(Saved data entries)
####################
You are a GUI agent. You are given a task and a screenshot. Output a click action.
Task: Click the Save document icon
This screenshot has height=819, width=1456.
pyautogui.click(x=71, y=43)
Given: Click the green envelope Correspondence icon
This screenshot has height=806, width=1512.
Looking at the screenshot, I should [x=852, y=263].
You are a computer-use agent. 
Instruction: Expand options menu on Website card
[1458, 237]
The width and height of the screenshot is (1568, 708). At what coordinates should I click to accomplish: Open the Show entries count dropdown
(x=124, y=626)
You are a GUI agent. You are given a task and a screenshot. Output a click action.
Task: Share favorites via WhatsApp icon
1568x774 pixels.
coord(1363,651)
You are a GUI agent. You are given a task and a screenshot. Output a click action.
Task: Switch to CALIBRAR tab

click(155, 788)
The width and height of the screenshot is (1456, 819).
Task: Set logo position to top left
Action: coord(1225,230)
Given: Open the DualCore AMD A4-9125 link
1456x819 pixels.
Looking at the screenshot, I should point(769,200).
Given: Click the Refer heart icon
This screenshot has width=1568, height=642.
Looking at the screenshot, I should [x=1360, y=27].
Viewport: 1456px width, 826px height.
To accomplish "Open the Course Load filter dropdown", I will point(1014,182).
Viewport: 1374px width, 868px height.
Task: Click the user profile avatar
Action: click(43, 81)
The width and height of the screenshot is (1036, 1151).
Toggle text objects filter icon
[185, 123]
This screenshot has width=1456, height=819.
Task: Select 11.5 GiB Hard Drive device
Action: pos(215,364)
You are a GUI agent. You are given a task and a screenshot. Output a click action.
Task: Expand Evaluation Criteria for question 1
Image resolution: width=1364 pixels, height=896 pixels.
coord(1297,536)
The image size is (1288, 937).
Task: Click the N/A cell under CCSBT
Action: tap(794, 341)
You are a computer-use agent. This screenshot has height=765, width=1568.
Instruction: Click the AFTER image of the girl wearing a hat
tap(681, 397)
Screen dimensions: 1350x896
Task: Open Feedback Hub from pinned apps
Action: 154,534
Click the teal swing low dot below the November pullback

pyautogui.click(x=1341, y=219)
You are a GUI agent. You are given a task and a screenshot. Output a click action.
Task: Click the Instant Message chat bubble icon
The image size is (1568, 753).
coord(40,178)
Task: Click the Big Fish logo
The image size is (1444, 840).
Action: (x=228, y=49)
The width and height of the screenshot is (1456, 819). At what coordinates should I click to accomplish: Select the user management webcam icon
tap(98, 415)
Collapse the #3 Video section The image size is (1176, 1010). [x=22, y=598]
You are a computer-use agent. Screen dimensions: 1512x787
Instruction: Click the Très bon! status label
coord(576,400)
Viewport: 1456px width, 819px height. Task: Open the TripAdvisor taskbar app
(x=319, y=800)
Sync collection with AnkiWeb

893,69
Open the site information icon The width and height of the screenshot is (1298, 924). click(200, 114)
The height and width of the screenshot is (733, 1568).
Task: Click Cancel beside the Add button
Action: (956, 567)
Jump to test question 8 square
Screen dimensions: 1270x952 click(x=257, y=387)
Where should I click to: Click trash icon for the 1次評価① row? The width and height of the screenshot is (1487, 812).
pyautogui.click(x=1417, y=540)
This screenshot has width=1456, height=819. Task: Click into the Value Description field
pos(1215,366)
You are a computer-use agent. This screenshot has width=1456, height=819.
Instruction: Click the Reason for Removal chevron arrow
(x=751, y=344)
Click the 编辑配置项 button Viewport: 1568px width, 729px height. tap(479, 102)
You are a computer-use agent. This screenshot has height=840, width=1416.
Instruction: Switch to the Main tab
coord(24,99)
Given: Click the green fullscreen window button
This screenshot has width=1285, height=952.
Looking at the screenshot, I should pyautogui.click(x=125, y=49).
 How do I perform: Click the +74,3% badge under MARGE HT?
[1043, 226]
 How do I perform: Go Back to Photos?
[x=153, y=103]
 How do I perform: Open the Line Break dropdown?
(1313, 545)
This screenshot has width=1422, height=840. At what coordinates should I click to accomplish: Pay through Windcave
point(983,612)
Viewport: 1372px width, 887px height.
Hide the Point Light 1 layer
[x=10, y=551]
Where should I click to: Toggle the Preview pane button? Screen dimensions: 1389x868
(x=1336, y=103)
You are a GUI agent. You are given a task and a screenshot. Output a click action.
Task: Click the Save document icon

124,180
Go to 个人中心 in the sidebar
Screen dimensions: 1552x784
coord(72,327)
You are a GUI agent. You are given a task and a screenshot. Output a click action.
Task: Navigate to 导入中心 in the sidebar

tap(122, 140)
####################
■ ABOUT THIS TASK: Look above for the line that holds "Go to 个人中心 in the sidebar", then copy it and each line after it exactly, through the last line of the data.

■ RESPONSE BOX:
Go to 个人中心 in the sidebar
Screen dimensions: 1552x784
coord(72,327)
You are a GUI agent. You are given a task and a screenshot. Output a click action.
Task: Navigate to 导入中心 in the sidebar

tap(122, 140)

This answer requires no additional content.